Who gets custody of the children?
It’s such a simple question, isn’t it?
And it even impacts couples that aren’t married.
For instance, I was recently contacted by a single mother who resides in North Carolina. She and her son’s father had begun to speak again and because the relationship had become cordial, she agreed to bring their 3 year old son up to the Boston area and allow him to spend three months visiting him.
Three months later, she returns to pick up her son, and the father refuses to give the boy up. In fact, he had even filed for custody here in Massachusetts.
She calls me in a panic, having no idea what to do and how to get help in a city where she doesn’t know anyone.
After doing a bit of research, I find out there is no father even listed on the boy’s birth certificate – so this guy has no legal right at all to keep her son.
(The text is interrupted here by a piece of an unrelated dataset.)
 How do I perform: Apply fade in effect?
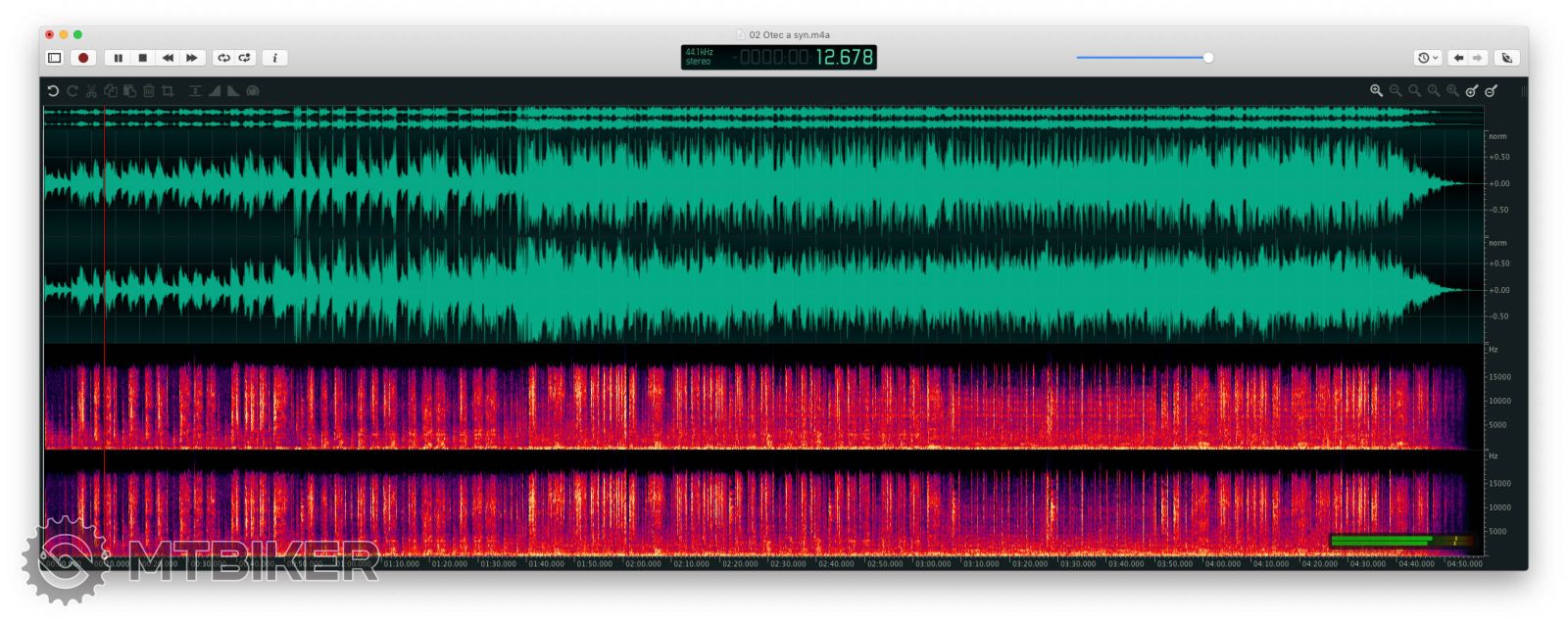[x=215, y=91]
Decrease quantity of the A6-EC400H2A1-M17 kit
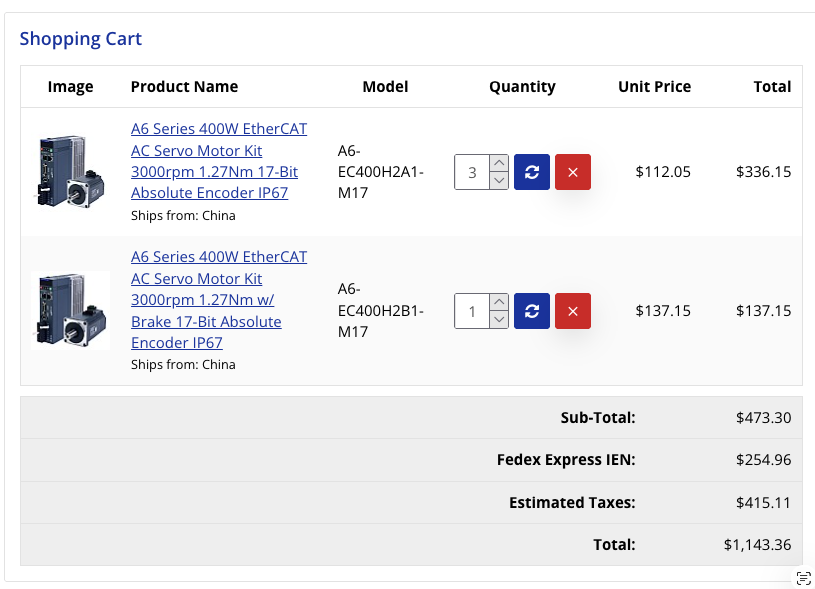Viewport: 815px width, 589px height. 499,181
So I picked-up the phone and spent three hours talking with the local police trying to convince them that this man, even though he’d filed for custody, had no legal right to keep the child.
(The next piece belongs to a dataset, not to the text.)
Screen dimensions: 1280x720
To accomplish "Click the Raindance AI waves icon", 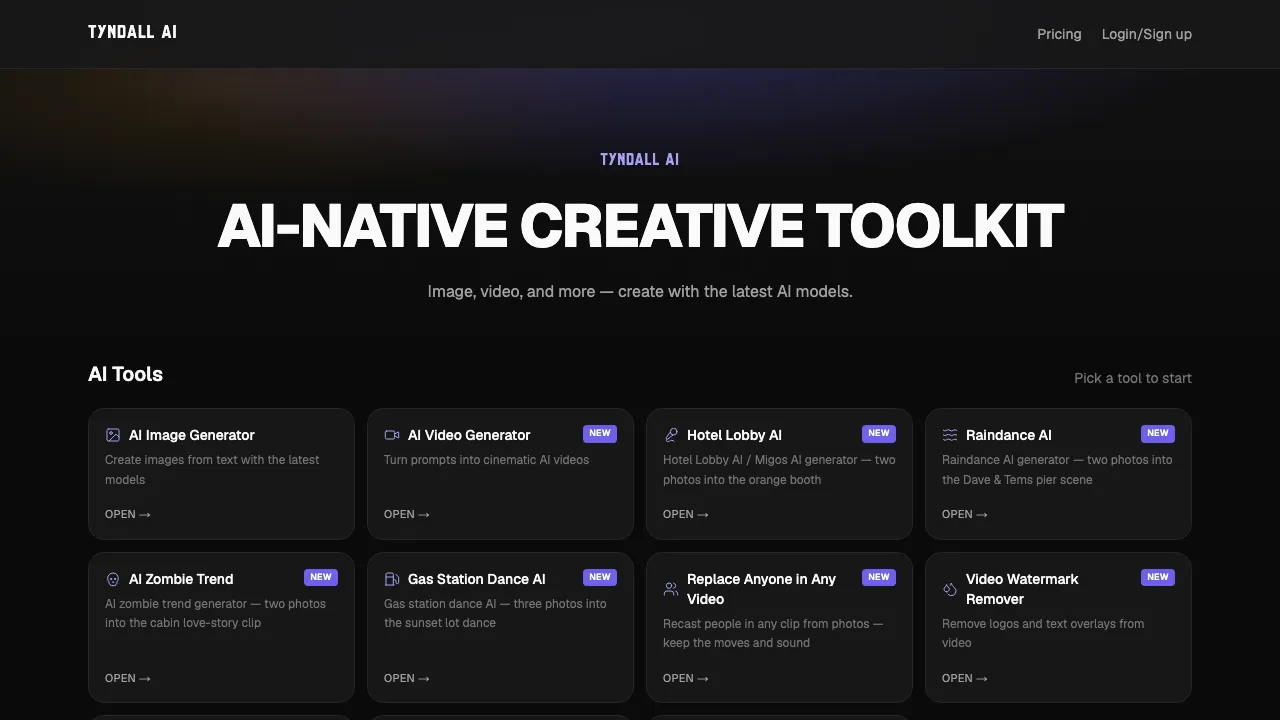I will click(x=950, y=435).
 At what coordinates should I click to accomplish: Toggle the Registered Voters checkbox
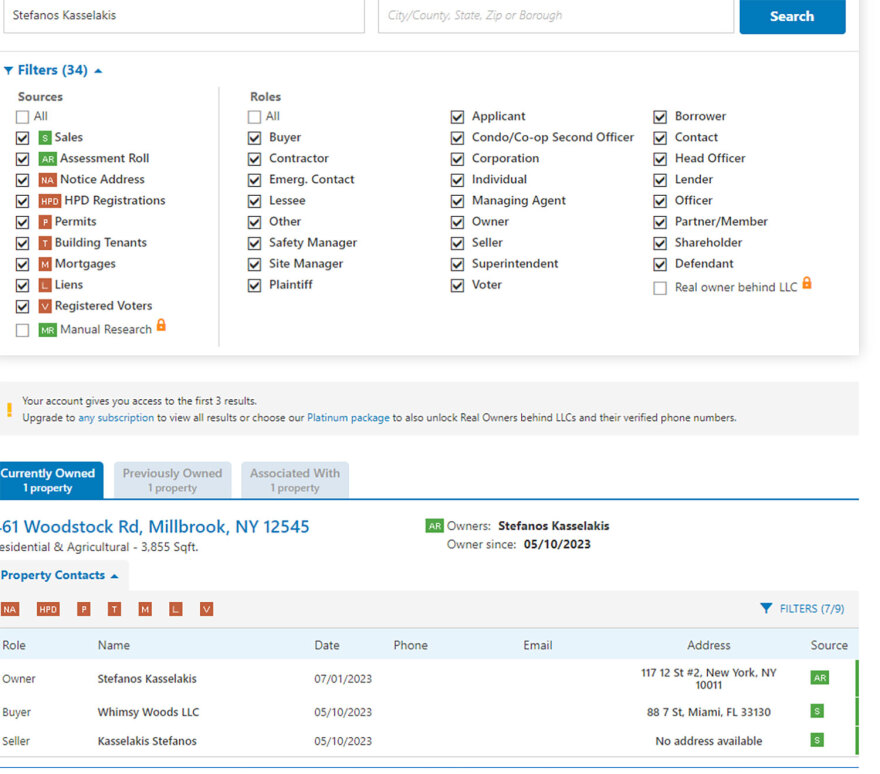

To cut a long story short, I did convince the police to force the man to release the boy to his mother, and ended up having this custody case placed where it belonged – in the state of North Carolina.
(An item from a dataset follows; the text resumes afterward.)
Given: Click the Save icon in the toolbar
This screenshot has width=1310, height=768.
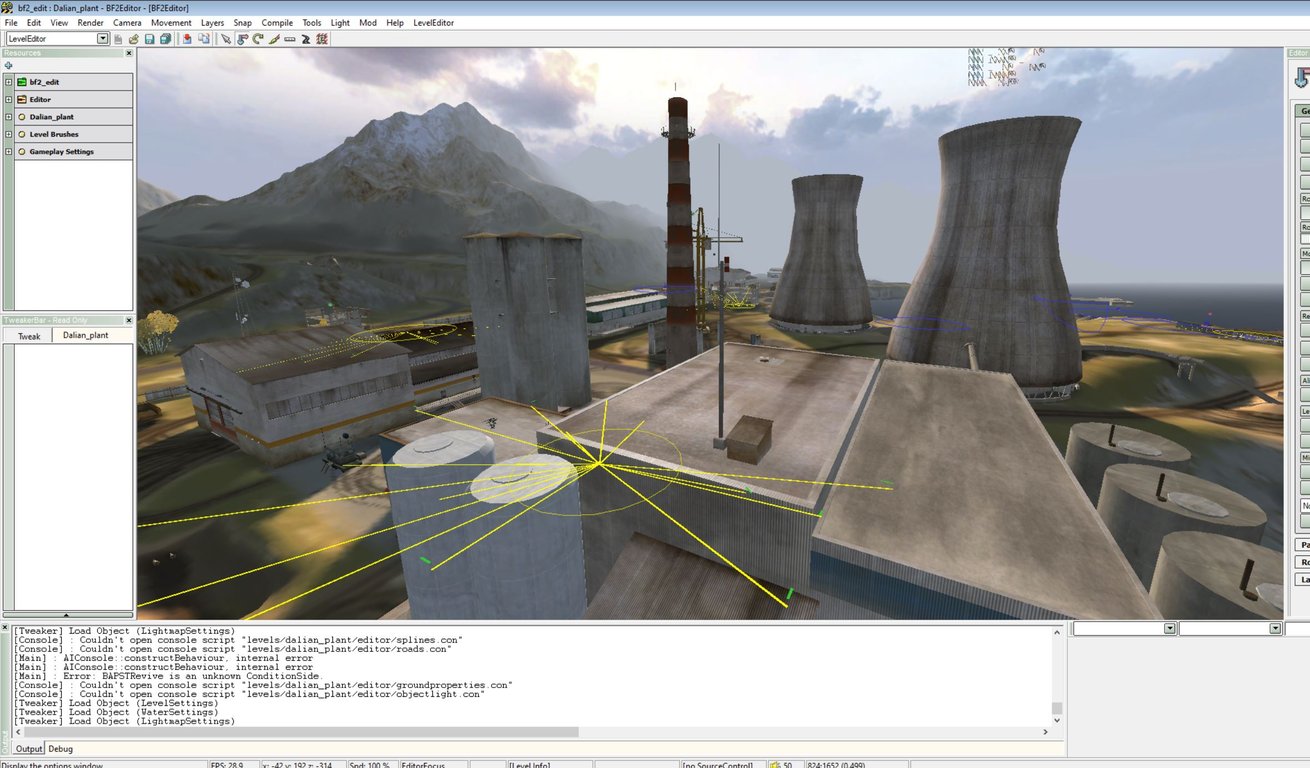Looking at the screenshot, I should click(149, 39).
As the story above shows, no two child custody cases are the same. Therefore, there is no one-size-fits-all solution because every situation is different.
When children are involved in a divorce, the couple should jointly determine where the children should live, what person will make major decisions on behalf of the children, and the amount of time each parent will have with the children on a weekly, monthly or yearly basis.
And that is why I spend so much time working with my clients, urging them to come to an amicable agreement with their spouse.
It’s a much better solution than the alternative – having a court decide your children’s fate.
Yet, if no agreement can be reached, I have no issue standing beside you in court and doing what’s best for you – and your children.
If you want an experienced and professional Boston Child Custody Lawyer that negotiates favorable terms – and leaves your family intact, then call me at (617) 273-5110 or email me here: to arrange your free consultation.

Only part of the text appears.